▶ **WHAT IS EXPECTED**: Recast the material from its first line through the line containing "point(517,119)" as a Markdown table with two columns, Row for the row number and Entry for the line itself. Omit any blank lines.

▶ **EXERCISE MATERIAL**:

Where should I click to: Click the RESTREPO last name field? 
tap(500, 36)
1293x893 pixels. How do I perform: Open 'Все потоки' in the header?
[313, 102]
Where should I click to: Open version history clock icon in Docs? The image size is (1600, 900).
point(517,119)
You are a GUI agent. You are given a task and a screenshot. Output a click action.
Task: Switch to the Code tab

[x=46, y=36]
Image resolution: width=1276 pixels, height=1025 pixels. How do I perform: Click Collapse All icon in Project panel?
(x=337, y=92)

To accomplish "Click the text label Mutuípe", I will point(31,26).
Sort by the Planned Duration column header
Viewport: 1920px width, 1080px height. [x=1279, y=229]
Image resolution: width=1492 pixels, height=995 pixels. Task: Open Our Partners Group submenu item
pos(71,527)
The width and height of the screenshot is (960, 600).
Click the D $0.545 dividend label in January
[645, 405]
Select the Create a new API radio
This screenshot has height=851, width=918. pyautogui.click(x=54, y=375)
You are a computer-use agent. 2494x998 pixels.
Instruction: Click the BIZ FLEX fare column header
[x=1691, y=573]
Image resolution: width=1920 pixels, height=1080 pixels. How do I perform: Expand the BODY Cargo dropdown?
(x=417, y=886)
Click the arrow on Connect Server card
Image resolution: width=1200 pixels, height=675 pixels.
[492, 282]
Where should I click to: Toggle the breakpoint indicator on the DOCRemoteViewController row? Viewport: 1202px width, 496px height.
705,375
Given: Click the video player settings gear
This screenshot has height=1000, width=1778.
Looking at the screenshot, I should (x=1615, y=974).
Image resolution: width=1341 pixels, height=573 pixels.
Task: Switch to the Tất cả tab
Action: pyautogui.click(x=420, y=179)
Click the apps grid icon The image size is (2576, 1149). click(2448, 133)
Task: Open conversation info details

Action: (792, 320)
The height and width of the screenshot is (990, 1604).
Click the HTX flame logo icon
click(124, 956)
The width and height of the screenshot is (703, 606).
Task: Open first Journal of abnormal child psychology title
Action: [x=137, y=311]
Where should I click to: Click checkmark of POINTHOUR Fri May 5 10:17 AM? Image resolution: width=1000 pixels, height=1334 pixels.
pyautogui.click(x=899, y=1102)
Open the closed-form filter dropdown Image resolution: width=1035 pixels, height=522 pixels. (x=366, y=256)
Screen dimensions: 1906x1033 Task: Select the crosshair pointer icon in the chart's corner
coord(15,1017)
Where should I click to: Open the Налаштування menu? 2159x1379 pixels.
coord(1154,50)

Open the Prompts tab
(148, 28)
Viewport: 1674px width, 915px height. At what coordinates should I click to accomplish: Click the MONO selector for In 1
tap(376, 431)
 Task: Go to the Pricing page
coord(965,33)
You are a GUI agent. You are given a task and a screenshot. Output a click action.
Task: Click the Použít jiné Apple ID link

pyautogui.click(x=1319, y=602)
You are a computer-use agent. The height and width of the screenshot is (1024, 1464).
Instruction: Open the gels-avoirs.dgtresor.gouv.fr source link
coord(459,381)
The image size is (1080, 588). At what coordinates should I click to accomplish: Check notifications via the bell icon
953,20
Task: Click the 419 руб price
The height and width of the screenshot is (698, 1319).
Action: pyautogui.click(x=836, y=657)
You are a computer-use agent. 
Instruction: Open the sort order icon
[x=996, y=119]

▶ **EXERCISE RESULT**:
| Row | Entry |
|---|---|
| 1 | Where should I click to: Click the RESTREPO last name field?  |
| 2 | tap(500, 36) |
| 3 | 1293x893 pixels. How do I perform: Open 'Все потоки' in the header? |
| 4 | [313, 102] |
| 5 | Where should I click to: Open version history clock icon in Docs? The image size is (1600, 900). |
| 6 | point(517,119) |